**RECORDS**
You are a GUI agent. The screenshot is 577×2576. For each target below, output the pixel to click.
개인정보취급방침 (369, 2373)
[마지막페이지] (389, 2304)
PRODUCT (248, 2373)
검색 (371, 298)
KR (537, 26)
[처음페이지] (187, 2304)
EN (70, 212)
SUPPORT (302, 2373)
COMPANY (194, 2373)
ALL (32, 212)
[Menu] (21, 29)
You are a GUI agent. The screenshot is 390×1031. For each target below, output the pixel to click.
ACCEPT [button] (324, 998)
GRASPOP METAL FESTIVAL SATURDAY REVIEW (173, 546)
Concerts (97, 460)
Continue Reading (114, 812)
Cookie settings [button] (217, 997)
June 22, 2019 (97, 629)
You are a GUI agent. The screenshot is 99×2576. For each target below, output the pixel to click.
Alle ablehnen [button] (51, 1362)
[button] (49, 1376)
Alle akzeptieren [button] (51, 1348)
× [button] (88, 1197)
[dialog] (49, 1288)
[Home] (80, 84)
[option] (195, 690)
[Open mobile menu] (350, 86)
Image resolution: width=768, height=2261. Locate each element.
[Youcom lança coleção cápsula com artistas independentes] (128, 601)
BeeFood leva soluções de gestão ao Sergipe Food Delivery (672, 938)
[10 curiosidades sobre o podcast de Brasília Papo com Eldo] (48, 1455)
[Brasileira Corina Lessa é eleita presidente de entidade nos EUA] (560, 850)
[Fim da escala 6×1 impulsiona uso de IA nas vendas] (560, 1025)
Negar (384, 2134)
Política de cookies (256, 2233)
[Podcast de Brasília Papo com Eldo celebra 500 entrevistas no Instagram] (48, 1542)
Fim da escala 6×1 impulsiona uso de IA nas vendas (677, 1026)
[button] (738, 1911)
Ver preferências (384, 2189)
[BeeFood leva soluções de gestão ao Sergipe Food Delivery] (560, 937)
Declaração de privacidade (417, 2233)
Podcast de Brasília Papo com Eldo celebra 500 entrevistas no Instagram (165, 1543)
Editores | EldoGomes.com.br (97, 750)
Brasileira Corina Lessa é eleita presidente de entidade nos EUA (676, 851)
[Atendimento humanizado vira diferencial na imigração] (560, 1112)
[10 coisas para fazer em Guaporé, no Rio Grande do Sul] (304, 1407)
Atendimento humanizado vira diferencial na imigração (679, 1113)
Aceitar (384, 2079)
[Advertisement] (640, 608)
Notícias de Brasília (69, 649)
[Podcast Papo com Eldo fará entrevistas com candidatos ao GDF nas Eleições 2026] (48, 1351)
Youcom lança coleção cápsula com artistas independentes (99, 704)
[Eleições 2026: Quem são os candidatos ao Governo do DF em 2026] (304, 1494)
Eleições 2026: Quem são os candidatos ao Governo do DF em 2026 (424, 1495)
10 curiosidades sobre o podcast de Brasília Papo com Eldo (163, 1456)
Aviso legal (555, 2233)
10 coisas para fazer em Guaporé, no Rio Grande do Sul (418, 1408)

**WHAT THIS TASK INVOLVES**
Starting with the first line of the entries, transcribe every line up to and including the one with "[Menu] (21, 29)".

**EXERCISE SOLUTION**
You are a GUI agent. The screenshot is 577×2576. For each target below, output the pixel to click.
개인정보취급방침 (369, 2373)
[마지막페이지] (389, 2304)
PRODUCT (248, 2373)
검색 (371, 298)
KR (537, 26)
[처음페이지] (187, 2304)
EN (70, 212)
SUPPORT (302, 2373)
COMPANY (194, 2373)
ALL (32, 212)
[Menu] (21, 29)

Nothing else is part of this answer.